Oven Roasted Tomato Sauce – easy!

When you make tomato sauce on the stove-top, it takes several hours, plus you have to stir the sauce quite often to keep it from scalding on the bottom.  No biggie – I’ve done it this way forever and it hasn’t killed me yet.  But guess what?  My friend Anne just figured out a way to make tomato sauce in the oven and it’s even easier!!!!  (Maybe some of you  have been doing it this way all along and it’s only new to Anne and me?)

If you’ve read my stove-top tomato sauce directions, you already know that I do not peel my tomatoes nor do I take the seeds out.  I just blend up the tomatoes and call it good.  Some might call this lazy.  Shucks, I call this lazy.  But this is one instance where being lazy works fine.  You are very welcome to take off the skins and take out the seeds if you prefer.

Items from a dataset
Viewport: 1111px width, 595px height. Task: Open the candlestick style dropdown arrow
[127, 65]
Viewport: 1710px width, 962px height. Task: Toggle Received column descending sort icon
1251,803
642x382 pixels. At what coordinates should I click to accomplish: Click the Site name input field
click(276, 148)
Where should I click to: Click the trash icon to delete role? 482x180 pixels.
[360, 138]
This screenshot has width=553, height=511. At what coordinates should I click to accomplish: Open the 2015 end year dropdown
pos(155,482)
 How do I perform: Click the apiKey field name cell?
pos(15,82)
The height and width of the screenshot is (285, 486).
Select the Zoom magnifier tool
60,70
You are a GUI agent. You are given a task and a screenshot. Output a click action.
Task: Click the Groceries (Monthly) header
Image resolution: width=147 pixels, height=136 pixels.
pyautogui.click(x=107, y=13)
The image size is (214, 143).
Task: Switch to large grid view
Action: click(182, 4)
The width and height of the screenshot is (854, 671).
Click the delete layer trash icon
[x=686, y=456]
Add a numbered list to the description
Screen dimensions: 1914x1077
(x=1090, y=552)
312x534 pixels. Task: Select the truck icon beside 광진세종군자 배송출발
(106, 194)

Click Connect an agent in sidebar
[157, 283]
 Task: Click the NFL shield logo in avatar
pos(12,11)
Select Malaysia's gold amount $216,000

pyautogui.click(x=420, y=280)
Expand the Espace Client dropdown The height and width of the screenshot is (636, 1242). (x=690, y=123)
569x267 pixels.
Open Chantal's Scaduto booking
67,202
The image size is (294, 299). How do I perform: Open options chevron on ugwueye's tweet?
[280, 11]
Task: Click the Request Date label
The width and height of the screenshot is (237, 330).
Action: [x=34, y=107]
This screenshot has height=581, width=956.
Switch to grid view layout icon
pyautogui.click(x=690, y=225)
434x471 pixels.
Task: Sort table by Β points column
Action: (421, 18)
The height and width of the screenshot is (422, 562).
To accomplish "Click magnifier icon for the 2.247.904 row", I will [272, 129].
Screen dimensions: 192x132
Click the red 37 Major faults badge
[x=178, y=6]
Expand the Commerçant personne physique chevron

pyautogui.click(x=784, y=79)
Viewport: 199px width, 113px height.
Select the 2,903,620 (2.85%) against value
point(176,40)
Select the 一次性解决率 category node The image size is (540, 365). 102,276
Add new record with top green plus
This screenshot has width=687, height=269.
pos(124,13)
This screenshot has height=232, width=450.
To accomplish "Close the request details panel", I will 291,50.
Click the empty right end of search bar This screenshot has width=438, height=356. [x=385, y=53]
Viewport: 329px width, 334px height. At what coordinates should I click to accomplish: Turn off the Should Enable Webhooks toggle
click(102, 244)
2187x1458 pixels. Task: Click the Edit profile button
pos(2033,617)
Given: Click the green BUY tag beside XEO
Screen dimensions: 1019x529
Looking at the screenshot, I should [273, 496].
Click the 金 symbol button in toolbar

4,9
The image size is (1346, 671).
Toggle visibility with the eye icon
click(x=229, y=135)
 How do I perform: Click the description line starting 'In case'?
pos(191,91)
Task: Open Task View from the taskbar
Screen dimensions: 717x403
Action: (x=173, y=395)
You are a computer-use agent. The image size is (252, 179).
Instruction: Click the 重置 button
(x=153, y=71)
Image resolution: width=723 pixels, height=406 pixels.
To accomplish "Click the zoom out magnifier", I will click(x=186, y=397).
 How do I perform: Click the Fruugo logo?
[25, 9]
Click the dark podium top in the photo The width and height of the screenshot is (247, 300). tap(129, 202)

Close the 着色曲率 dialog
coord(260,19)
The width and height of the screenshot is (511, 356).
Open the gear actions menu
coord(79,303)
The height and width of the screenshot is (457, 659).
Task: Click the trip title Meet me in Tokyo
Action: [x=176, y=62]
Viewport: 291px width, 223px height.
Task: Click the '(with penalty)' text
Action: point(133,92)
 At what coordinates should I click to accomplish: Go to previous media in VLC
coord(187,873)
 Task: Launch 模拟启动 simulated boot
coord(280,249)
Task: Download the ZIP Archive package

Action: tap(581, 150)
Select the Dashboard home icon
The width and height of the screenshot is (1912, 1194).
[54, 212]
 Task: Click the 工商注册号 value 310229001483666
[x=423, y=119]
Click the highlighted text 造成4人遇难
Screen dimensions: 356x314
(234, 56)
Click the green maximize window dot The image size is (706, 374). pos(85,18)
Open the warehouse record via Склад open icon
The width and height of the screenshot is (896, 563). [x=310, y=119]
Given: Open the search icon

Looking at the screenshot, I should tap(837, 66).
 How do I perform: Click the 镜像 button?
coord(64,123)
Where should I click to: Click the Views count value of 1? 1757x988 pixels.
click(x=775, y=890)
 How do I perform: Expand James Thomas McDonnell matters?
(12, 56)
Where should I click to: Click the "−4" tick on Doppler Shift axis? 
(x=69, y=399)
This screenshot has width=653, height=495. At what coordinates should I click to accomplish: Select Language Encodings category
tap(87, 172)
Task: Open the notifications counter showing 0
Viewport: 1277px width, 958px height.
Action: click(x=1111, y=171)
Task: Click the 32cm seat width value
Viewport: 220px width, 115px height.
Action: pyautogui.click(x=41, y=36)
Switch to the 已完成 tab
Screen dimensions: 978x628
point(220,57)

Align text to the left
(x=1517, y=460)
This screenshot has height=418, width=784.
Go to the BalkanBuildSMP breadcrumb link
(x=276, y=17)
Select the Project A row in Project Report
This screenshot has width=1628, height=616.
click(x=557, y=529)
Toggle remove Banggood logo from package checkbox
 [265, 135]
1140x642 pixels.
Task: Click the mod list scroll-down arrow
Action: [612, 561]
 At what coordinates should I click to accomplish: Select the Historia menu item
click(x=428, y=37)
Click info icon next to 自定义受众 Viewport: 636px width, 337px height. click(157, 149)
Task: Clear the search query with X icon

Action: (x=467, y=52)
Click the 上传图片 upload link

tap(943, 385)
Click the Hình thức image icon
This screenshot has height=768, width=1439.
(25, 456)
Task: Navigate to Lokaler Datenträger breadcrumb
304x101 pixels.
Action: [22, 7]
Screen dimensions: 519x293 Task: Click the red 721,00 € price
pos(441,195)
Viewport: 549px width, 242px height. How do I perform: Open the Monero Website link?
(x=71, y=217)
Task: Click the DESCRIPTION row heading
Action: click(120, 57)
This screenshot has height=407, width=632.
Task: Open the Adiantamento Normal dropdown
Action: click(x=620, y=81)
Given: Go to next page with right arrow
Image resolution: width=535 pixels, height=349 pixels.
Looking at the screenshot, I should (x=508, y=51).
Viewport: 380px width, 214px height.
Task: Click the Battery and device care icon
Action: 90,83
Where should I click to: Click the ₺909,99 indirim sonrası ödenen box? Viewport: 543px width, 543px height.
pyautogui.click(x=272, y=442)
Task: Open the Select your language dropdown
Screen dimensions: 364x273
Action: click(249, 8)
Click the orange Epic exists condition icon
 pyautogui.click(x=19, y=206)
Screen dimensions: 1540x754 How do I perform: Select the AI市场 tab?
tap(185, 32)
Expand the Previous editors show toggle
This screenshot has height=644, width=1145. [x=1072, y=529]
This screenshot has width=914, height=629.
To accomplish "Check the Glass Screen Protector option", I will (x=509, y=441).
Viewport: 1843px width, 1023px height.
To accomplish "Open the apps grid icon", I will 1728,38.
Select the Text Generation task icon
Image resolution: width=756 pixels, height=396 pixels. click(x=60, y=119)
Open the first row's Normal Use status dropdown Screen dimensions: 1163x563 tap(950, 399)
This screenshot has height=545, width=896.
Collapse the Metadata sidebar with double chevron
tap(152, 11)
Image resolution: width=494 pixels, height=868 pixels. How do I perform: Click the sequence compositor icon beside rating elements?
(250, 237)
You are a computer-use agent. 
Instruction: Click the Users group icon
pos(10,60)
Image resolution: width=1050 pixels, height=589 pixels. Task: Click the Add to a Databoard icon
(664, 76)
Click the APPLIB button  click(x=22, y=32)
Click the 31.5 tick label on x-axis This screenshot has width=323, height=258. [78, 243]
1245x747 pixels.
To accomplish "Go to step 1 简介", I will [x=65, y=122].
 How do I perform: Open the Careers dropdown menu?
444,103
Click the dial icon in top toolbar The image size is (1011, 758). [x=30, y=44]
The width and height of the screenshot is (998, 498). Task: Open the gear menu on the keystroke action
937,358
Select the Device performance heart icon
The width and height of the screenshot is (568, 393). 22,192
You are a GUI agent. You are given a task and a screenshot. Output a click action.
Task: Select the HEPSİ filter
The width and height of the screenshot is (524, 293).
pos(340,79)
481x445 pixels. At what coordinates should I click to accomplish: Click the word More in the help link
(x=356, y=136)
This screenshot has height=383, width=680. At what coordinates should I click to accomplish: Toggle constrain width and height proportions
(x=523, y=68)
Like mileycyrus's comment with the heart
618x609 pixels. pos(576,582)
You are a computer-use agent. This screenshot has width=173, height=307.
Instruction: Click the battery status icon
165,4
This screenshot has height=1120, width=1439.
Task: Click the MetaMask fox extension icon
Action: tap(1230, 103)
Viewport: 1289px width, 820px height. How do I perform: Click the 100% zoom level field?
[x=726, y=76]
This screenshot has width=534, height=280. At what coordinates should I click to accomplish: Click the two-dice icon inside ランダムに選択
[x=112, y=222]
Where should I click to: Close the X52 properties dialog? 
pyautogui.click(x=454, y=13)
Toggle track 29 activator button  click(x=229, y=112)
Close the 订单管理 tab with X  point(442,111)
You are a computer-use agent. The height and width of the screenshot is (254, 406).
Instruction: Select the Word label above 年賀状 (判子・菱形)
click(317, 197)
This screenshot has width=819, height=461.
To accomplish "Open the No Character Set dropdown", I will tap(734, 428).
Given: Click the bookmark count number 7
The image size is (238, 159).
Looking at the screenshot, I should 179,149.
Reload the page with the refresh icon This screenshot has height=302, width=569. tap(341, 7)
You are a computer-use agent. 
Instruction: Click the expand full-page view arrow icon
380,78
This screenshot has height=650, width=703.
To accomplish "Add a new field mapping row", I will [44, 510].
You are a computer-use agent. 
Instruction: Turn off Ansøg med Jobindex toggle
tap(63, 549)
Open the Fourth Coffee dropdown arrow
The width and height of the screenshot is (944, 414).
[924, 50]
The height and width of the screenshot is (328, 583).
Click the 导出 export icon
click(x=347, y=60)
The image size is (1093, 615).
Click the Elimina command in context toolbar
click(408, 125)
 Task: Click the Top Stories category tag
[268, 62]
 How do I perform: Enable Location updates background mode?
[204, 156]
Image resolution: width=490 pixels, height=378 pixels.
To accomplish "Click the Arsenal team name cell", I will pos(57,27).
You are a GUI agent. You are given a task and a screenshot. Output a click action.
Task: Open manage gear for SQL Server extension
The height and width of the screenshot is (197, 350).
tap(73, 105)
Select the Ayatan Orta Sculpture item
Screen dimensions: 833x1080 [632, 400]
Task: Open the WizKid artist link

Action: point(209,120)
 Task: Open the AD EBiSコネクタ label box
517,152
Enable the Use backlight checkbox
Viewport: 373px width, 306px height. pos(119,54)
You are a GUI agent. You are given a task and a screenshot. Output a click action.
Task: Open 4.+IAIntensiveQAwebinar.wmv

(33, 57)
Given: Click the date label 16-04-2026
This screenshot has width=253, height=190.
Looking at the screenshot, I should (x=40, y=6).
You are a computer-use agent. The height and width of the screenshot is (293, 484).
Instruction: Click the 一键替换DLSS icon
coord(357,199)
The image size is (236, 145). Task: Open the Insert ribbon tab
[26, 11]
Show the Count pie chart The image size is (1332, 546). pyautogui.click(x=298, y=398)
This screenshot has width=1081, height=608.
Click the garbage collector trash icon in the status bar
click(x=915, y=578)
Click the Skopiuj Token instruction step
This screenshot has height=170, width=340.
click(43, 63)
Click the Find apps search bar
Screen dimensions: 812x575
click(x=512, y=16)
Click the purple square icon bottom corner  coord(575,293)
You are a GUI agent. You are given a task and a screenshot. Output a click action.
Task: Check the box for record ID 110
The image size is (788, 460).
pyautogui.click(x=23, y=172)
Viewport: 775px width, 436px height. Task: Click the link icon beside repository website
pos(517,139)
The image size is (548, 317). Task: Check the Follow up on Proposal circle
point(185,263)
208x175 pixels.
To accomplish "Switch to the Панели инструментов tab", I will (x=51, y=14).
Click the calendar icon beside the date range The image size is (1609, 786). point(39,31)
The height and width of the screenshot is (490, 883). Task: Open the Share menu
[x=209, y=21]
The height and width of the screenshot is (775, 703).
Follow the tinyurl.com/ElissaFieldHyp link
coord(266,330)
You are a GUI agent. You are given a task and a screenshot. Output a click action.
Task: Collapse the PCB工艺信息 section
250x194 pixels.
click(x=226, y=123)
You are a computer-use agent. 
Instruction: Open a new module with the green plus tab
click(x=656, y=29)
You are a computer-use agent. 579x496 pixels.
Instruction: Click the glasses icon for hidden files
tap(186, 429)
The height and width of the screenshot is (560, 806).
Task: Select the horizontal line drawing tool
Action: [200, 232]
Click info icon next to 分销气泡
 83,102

**What the exercise asks:**
Copy the tomato sauce text starting at "Oven Roasted Tomato" and ending at "Anne and me?)", swapping "stove-top" out for "cooktop". The items are separate material, unrelated to the tomato sauce text.

**Solved problem:**
Oven Roasted Tomato Sauce – easy!

When you make tomato sauce on the cooktop, it takes several hours, plus you have to stir the sauce quite often to keep it from scalding on the bottom.  No biggie – I’ve done it this way forever and it hasn’t killed me yet.  But guess what?  My friend Anne just figured out a way to make tomato sauce in the oven and it’s even easier!!!!  (Maybe some of you  have been doing it this way all along and it’s only new to Anne and me?)